Source code for movement.kinematics.distances

"""Computing spatial relationships between points, such as distances."""

import itertools
from typing import Literal

import xarray as xr
from scipy.spatial.distance import cdist

from movement.utils.logging import logger
from movement.validators.arrays import validate_dims_coords


def _cdist(
    a: xr.DataArray,
    b: xr.DataArray,
    dim: Literal["individuals", "keypoints"],
    metric: str | None = "euclidean",
    **kwargs,
) -> xr.DataArray:
    """Compute distances between two position arrays across a given dimension.
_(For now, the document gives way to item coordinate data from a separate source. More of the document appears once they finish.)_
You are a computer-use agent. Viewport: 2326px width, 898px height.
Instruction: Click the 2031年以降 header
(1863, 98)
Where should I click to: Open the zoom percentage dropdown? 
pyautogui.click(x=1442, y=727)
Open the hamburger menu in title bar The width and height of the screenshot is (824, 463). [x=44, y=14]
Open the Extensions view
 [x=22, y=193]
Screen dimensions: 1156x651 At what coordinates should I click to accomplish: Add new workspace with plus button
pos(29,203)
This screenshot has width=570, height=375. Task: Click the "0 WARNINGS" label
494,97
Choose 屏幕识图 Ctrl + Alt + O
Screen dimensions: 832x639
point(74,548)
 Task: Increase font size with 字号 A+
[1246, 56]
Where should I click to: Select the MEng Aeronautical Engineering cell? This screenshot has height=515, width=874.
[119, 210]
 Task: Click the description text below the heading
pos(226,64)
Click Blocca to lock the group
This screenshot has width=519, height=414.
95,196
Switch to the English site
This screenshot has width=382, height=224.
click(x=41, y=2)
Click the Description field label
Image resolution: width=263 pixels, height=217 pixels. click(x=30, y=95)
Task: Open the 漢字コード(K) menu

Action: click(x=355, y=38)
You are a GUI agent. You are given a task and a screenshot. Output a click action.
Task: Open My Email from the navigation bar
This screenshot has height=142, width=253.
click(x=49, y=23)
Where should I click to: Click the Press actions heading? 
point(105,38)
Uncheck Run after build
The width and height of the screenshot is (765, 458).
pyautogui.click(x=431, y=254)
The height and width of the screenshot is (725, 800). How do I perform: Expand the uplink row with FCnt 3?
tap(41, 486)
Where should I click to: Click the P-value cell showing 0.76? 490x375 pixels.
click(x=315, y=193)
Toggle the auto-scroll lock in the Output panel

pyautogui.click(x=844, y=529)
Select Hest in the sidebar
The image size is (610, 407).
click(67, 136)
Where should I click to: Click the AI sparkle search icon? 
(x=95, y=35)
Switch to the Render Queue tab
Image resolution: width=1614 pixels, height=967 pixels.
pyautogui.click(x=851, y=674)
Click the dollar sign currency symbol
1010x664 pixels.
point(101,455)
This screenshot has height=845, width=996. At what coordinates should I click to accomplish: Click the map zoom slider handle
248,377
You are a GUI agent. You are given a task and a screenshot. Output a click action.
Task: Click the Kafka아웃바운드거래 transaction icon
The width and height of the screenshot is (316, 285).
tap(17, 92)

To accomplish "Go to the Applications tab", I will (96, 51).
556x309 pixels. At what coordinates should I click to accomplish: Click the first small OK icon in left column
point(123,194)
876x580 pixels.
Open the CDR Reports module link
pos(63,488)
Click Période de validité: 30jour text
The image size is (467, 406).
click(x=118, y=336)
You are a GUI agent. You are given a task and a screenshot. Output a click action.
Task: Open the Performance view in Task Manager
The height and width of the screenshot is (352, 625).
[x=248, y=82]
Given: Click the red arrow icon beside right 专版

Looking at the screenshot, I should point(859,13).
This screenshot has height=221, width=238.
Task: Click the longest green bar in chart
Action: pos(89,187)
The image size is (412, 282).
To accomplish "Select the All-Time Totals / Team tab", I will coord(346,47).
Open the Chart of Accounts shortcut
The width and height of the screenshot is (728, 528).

    This function is a wrapper around :func:`scipy.spatial.distance.cdist`
    and computes the pairwise distances between the two input position arrays
    across the dimension specified by ``dim``.
    The dimension can be either ``individuals`` or ``keypoints``.
    The distances are computed using the specified ``metric``.

    Parameters
    ----------
    a : xarray.DataArray
        The first input data containing position information of a
        single individual or keypoint, with ``time``, ``space``
        (in Cartesian coordinates), and ``individuals`` or ``keypoints``
        (as specified by ``dim``) as required dimensions.
    b : xarray.DataArray
        The second input data containing position information of a
        single individual or keypoint, with ``time``, ``space``
        (in Cartesian coordinates), and ``individuals`` or ``keypoints``
        (as specified by ``dim``) as required dimensions.
    dim : str
        The dimension to compute the distances for. Must be either
        ``'individuals'`` or ``'keypoints'``.
    metric : str, optional
        The distance metric to use. Must be one of the options supported
        by :func:`scipy.spatial.distance.cdist`, e.g. ``'cityblock'``,
        ``'euclidean'``, etc.
        Defaults to ``'euclidean'``.
    **kwargs : dict
        Additional keyword arguments to pass to
        :func:`scipy.spatial.distance.cdist`.


    Returns
    -------
    xarray.DataArray
        An xarray DataArray containing the computed distances between
        each pair of inputs.

    Examples
    --------
    Compute the Euclidean distance (default) between ``ind1`` and
    ``ind2`` (i.e. interindividual distance for all keypoints)
    using the ``position`` data variable in the Dataset ``ds``:

    >>> pos1 = ds.position.sel(individuals="ind1")
    >>> pos2 = ds.position.sel(individuals="ind2")
    >>> ind_dists = _cdist(pos1, pos2, dim="individuals")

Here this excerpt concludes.